What would follow the election may well depend of who emerges victorious. On the one hand, it is doubtful that the present incumbent has busily been withdrawing US military forces from the disastrous interventions in Iraq and Afghanistan only to send them straight back into the region to take on an even more formidable foe in the shape of the Islamic Republic of Iran. More likely, a second-term Obama would seek to engage Iran vigorously in the diplomatic arena rather than militarily on the battlefield. If, on the other hand, Romney is returned as president, the prospects of a US or Israeli military attack will rise-with all its devastating consequences, both predictable and unpredictable-if the utterances of most of the Republic primary candidates, including Romney himself, are anything to go by.

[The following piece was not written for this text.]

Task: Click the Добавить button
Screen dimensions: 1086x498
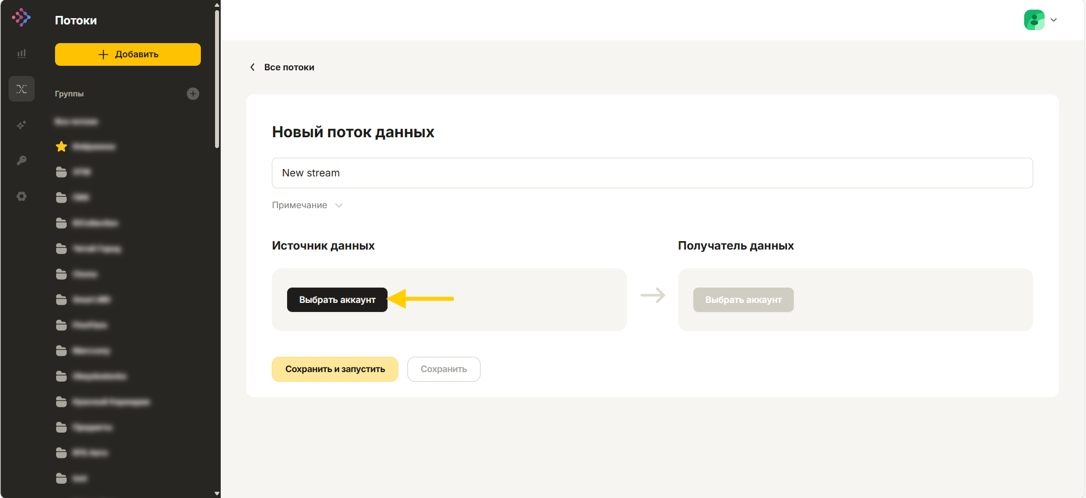Action: 128,54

It hardly needs saying that the best way to call the Iranian bluff and lower the temperature is for the Israelis and Palestinians finally to resolve their conflict. But the prospects seem further away than ever. A principal obstacle to the two-state framework-the only proposal that makes any sense-is that the state that already has its independence has for years been chiselling away at the territory of the putative other, bit-by-bit reducing the size of the pie before any bargaining begins.

This is a very shortsighted strategy as it is strongly in Israel's interests to ensure that the Palestinians have a genuine stake in the future. Moreover, there is no chance of Israel being accepted into the region for as long as its occupation of Palestinian territory continues

It is possible that we are on the verge of a peaceful settlement being buried indefinitely alongside Palestinian patience, which has been severely tested, not just by relentless settlement expansion, but also by many fruitless years of aimless negotiations and feeble international mediation.

But if the possibility of a Palestinian state alongside Israel is receding, it is, nonetheless, the only realistic alternative to perpetual conflict of one form or another. Why this is the case and why the idea of one unitary state, as currently floated, is a non-starter, is a subject for another time. But suffice it to say for now that for as long as this conflict is not resolved, its toxins are liable to continue spilling over into a region that, with difficulty and with setbacks, is striving to embark on a new future.